> _DOCUMENT EXTRACT_:
- - - - - - -

On the other hand, Boo believes, corruption stymies our moral universe more than economic possibility. Suffering, she writes, "can sabotage innate capacities for moral action". In a capricious world of corrupt governments and ruthless markets the idea of a mutually supportive community is a myth: it is "blisteringly hard", she writes, to be good in such conditions. "If the house is crooked and crumbling", Boo writes, "and the land on which it sits uneven, is it possible to make anything lie straight?


http://www.bbc.co.uk/news/world-asia-india-17038326

Riaz Haq said...

Here's Twocircles.com piece on a Muslim-dominated Mumbai slum:

Dhobi Ghat, a slum area with a majority of Muslim population, is situated on the bank of River Yamuna, near Batla House in Jamia Nagar of New Delhi. Dhobi Ghat has around 150 families, mostly deprived and poor, surviving with low literacy rate, malnutrition, hunger and lack of sanitation, says Ravi Nitesh, Petroleum Engineer by profession, Founder, Mission Bhartiyam and Core Member, Save Sharmila Solidarity Campaign. Nitesh’s report reveals as to how government and civil society are insensitive towards slums in Delhi and how people are facing problems even for water in their daily life. The report also highlights lack of community participation. “If the people who are residing in nearby area start a dialogue through support and help of these slum people for providing them better living condition, it can become an example for an ideal community participation for all,” argues Nitesh who is also Member,KhudaiKhidmatgar -- Editor.

Khudai Khidmatgar had organized a youth camp under the guidance of social activist Faisal Khan, with its objective of ‘service of God’ for the families of dhobi ghat. There were 20 volunteers in this campaign. I was one of them to experience the ground conditions of this area.

- - - - - - -

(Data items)
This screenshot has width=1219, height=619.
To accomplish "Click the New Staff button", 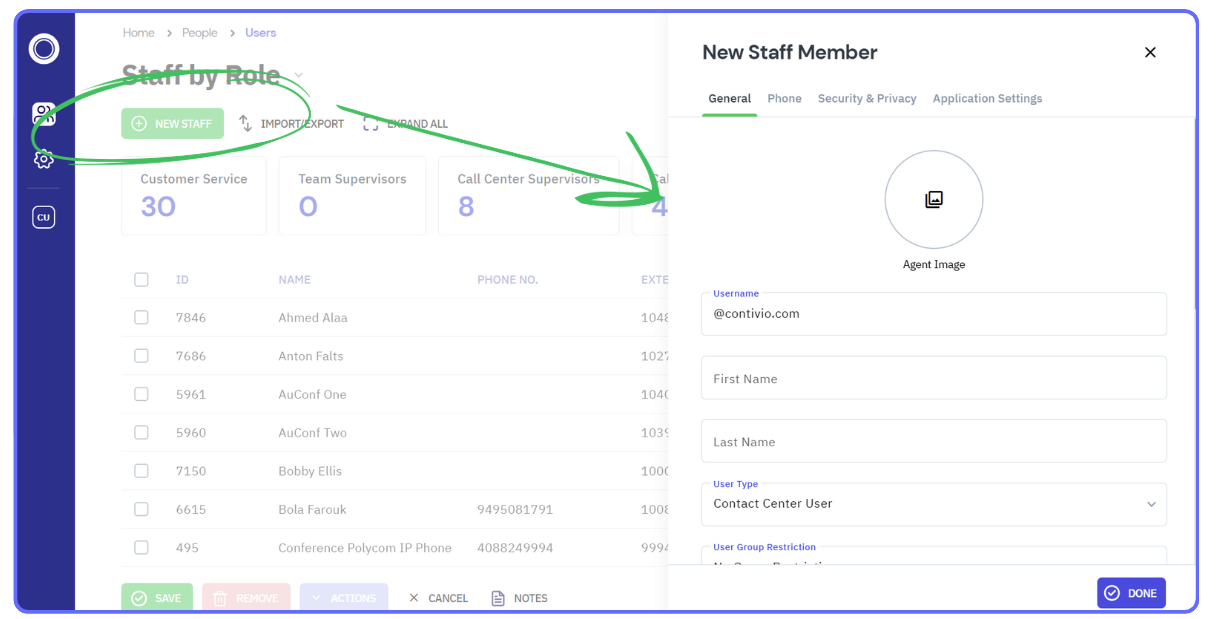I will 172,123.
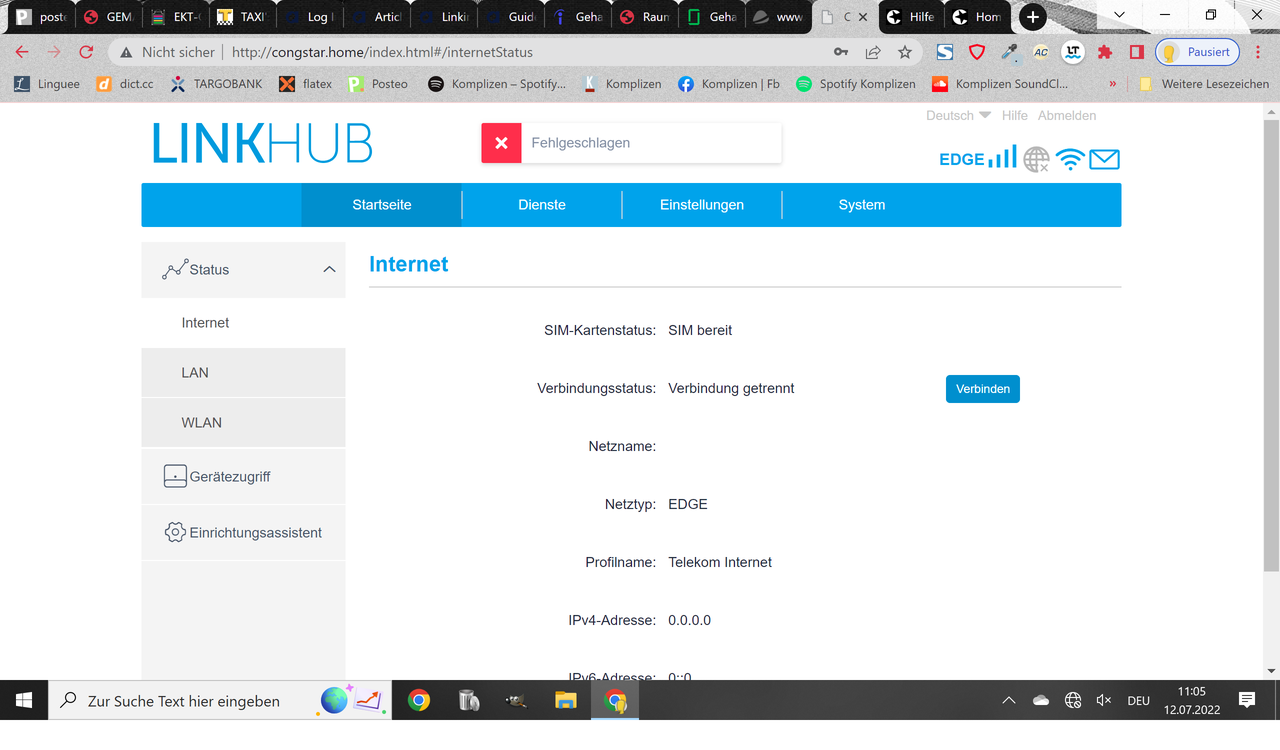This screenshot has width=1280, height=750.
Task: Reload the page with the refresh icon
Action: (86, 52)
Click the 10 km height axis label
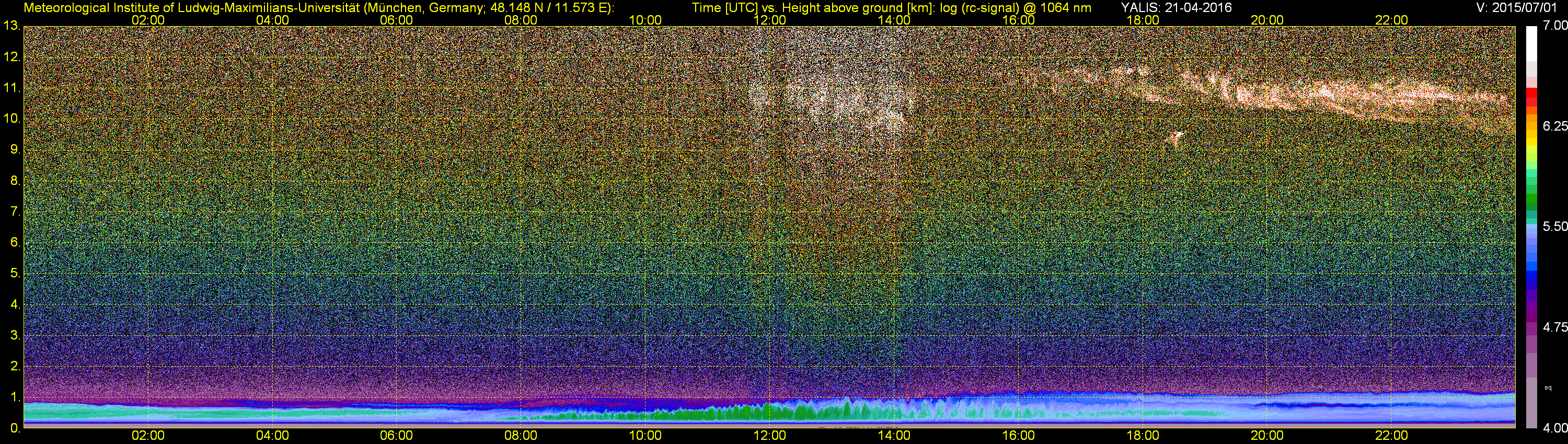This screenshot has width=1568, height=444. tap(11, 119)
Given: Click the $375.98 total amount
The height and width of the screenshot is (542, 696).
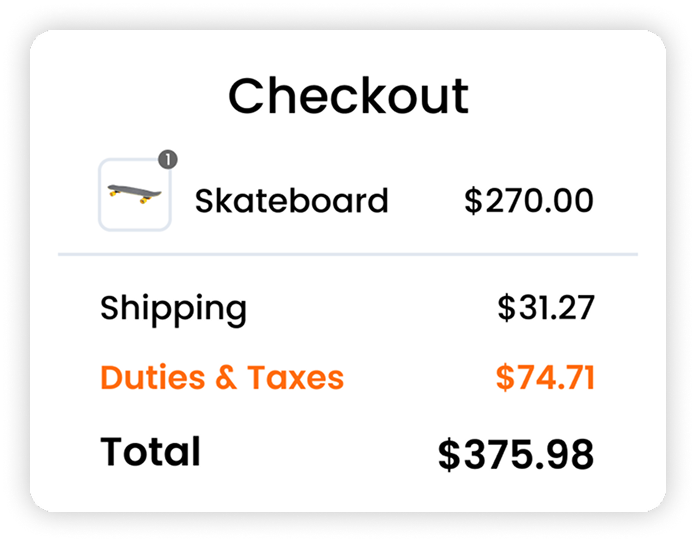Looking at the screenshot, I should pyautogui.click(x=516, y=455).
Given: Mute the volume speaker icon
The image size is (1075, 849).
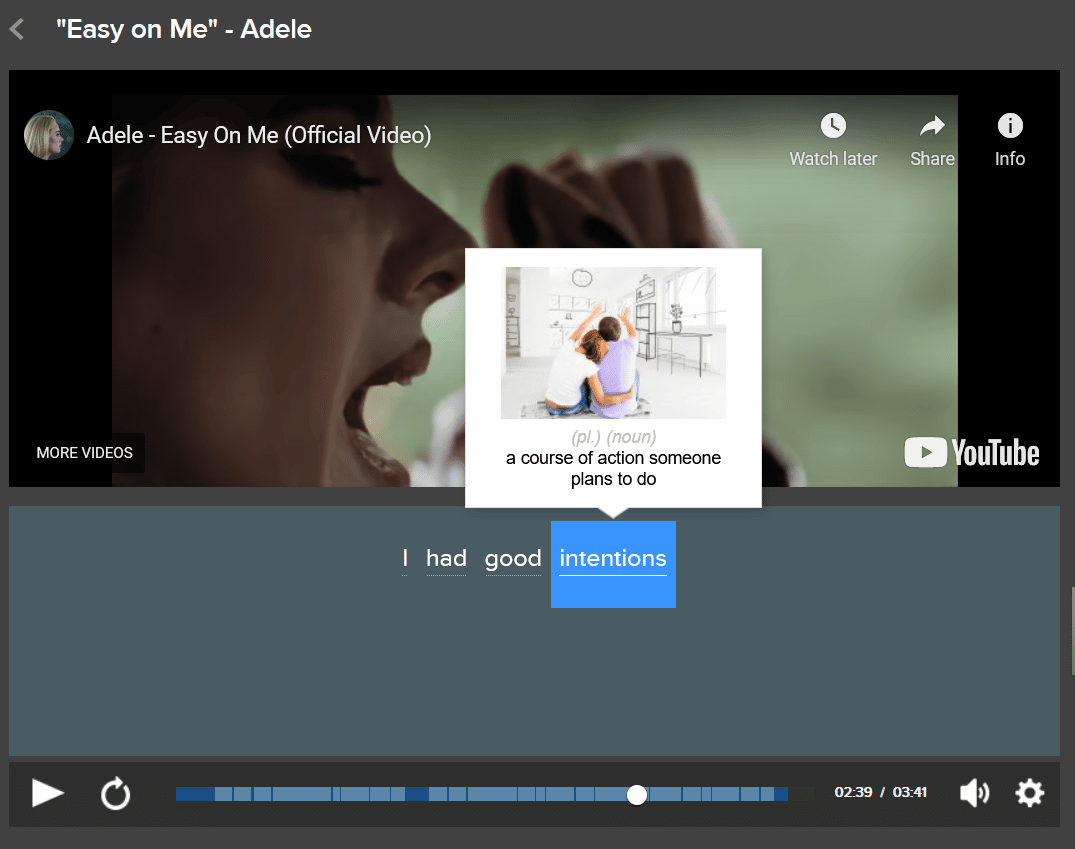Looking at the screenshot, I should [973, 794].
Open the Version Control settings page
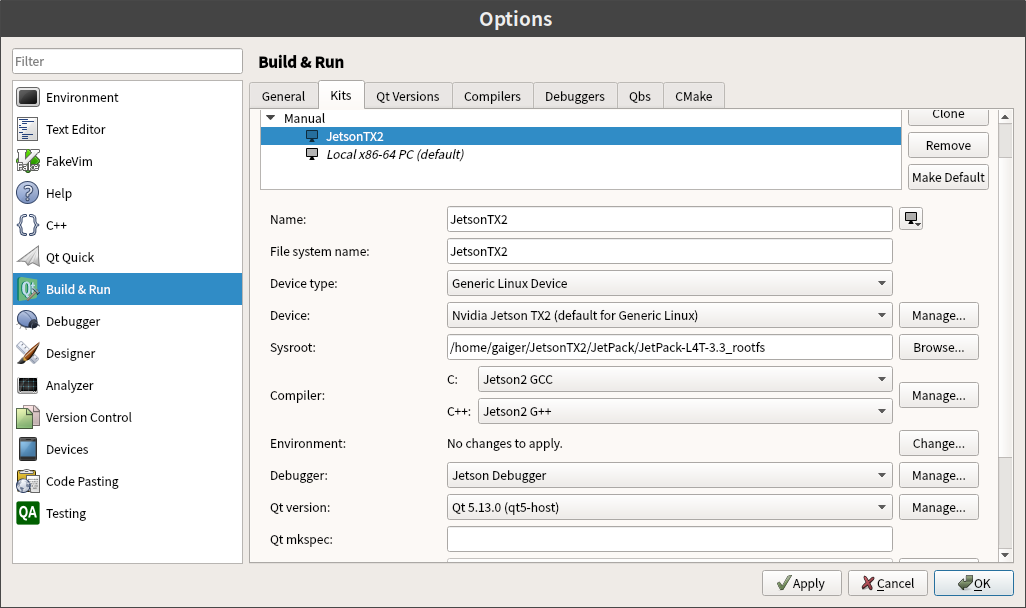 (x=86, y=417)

- - - - - - -

> _PROBLEM TO SOLVE_: Write a continuation of the passage on slums and the Dhobi Ghat youth camp, picking up after its final sentence.

> _RESULT OF THE TASK_:
One of the most shocking facts discovered was that no civil society group/ government officials had ever visited them, even though this area is in the capital city and is situated near Jamia Nagar. How is it possible that NGOs who get crores of rupees to work in slum , to eradicate poverty, to fight with malnutrition, to raise voices for rights, to campaign for education etc; have never visited this area, I wondered.

My report here is dedicated to those people, with the hope that their condition will become better gradually through joint efforts of the government, civil society and Community participation.

In my first sight of this area, I saw children playing, not with modern era toys, but with plastic bags immersed in waste, garbage of river etc.

I met Md. Jais, the only school going boy among the 12 families that I had met. I asked him why he was going to school and what does he want to become when he grows up. His reply was unexpected. He smiled…‘’doctor’’ he replied, in a low pitch. Probably he thought that his desire would be seen as a joke. He was so dirty with his clothes, but probably so fresh in mind, he was so unhygienic in physical condition, but so pure from heart. His mother proudly smiled with a pain. The pain was her foresight by which she was almost sure in her heart about the future of her child. Her heart was breaking in parts at the same moment… she was thinking that her child will not become a doctor due to her poverty, at the same time, another part of the heart believe in God, then again the man of her heart tells that even if God will not want, she will make it happen through her hard labor; another moment she again became dependent on people around her to support her, and then some more and more thoughts…. Now, My voice probably vibrated in her ears because I was in front of her, but she was unaware about my presence, she was in her own thoughts and was busy with listening the sounds of her breaking hearts… but I interrupted (and it helped in stopping the breaking heart in parts).